L'une des questions qui reçoit une attention très positive, à la fois dans l'engagement et dans la plate-forme d'action, est le renforcement des impôts, à l'échelle nationale et internationale, dans ce dernier domaine avec le soutien de la Convention internationale de coopération fiscale qui a été discutée à l'ONU. Dans l'engagement, quatre objectifs sont spécifiquement mentionnés: des taxes plus élevées pour les personnes ayant des niveaux élevés de richesse, une fiscalité équitable des sociétés multinationales dans les pays où elles opèrent, le développement de bons actifs et l'échange d'informations entre les autorités fiscales.
Il existe également de très bonnes recommandations concernant l'institutionnalité dans les deux documents. La plate-forme est incluse comme l'un des trois domaines d'action et le développement de plateformes d'action nationale et l'amélioration des mécanismes de coopération du développement dans le monde entier sont spécifiquement mentionnées. Et à la fois dans ce domaine et dans l'engagement, la nécessité de renforcer le contrôle des transactions financières illicites est mise en évidence.
Les deux domaines où les propositions et la marge d'action sont complexes sont le commerce international et le soutien pour le développement de pays en développement.
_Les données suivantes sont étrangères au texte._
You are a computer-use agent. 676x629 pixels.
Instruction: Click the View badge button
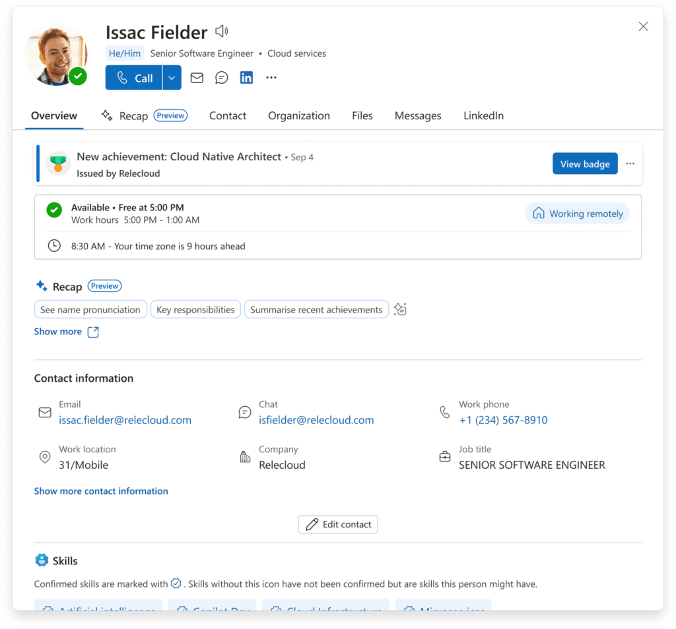point(585,164)

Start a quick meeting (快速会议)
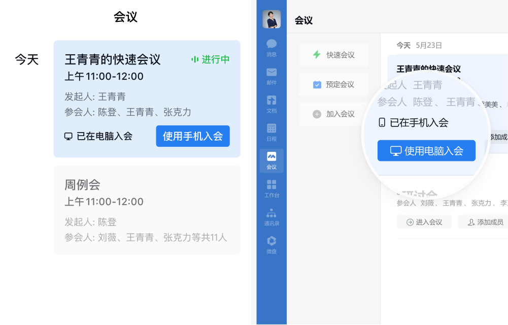334,55
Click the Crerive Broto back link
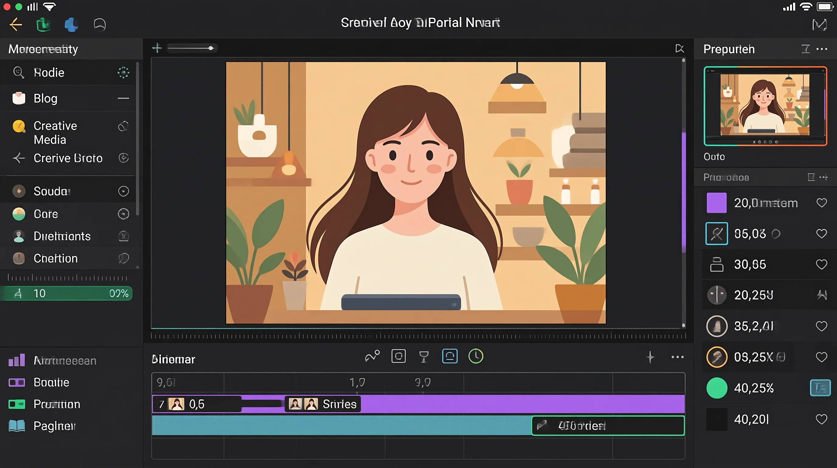Screen dimensions: 837x468 68,158
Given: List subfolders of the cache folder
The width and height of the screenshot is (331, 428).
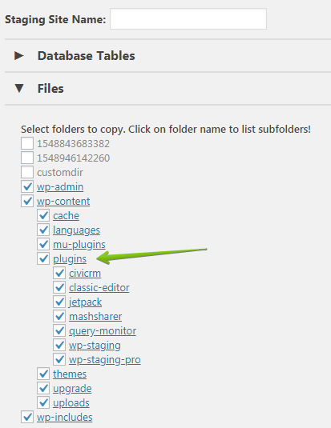Looking at the screenshot, I should click(66, 216).
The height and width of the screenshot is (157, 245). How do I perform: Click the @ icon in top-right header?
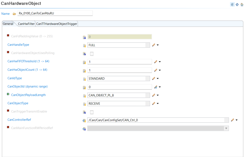coord(232,4)
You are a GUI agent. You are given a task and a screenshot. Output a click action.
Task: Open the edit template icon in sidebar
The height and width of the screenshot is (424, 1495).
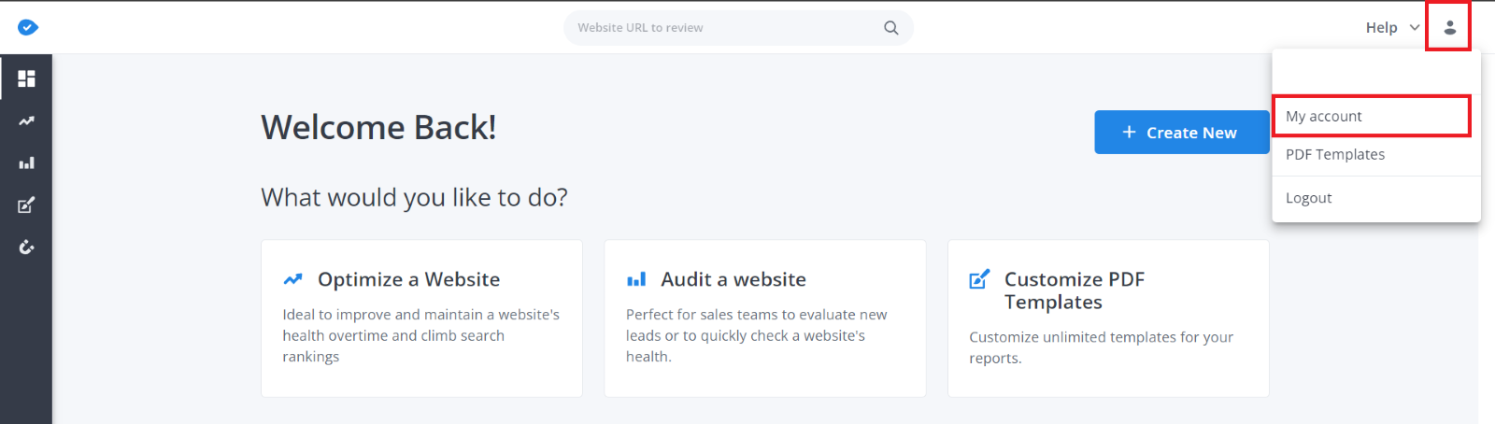pos(26,205)
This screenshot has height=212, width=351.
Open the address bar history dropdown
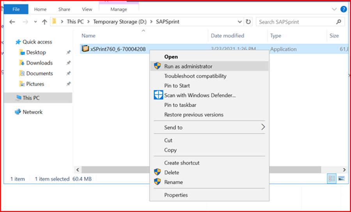(x=240, y=22)
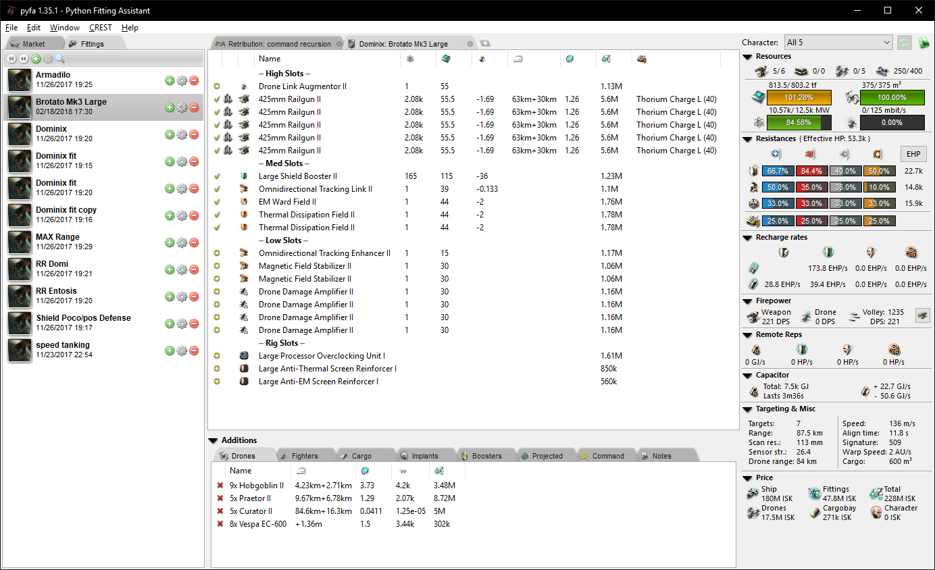This screenshot has width=935, height=570.
Task: Click the green plus beside MAX Range fitting
Action: (x=170, y=242)
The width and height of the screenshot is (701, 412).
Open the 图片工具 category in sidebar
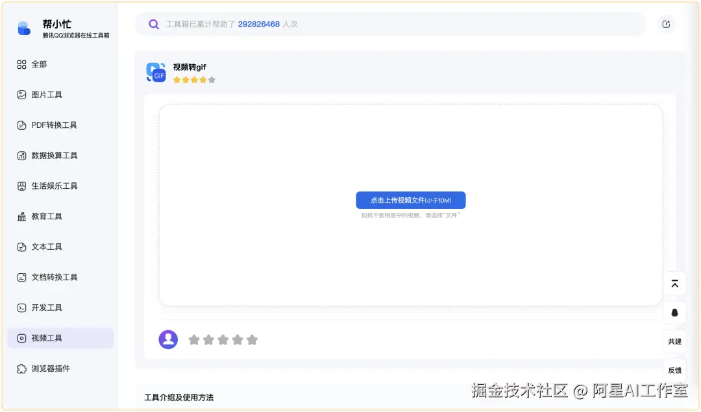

Quant à la première de ces questions, l'engagement propose le renforcement de l'Organisation mondiale du commerce (OMC), un bon système de solutions de litige et le maintien du traitement spécial et différencié dans les pays les moins développés. Cependant, les actions unilatérales des États-Unis dans ce domaine, ainsi que la mesure de la rétraction à laquelle ils donneront lieu et les problèmes des produits chinois, rend les actions dans ce domaine très incertaines.
En ce qui concerne la gestion de la sur-indication, les propositions sont insuffisantes. L'amélioration du cadre commun pour les négociations lancées par le G-20 en décembre 2020 est une solution possible, mais les quelques processus qui l'ont utilisé montrent qu'il s'agit d'un instrument insuffisant, dont ils n'ont pas accès, en outre, les pays à revenu moyen. Il est certain qu'un record de dette mondiale est proposé et une meilleure réglementation des agences de notation des risques. Sur la plate-forme d'action, il existe plusieurs propositions supplémentaires, notamment un mécanisme de dette coordonné par la Banque mondiale et un forum de pays débiteurs. Mais il y a une absence d'une proposition institutionnelle à long terme, qui crée une agence qui soutient les renégociations de la dette, mais cela peut être le résultat du processus intergouvernemental pour faire des recommandations sur les initiatives dans ce domaine qui propose l'engagement.
Il s'agit d'un large programme, qui nécessitera des actions de l'ONU, des institutions financières internationales, du comité d'aide au développement de l'OCDE, d'autres institutions mondiales et régionales pour la coopération au développement, et évidemment des programmes des nations adoptés par tous les pays, avec le soutien de la coopération internationale. Ce sont des défis qui doivent être promus par l'ONU et le groupe d'agences pour le développement qui coordonne et l'objet des débats dans les réunions annuelles sur le développement du développement effectué par ECOSOC. Un grand défi spécifiera évidemment des actions efficaces sans la coopération des États-Unis.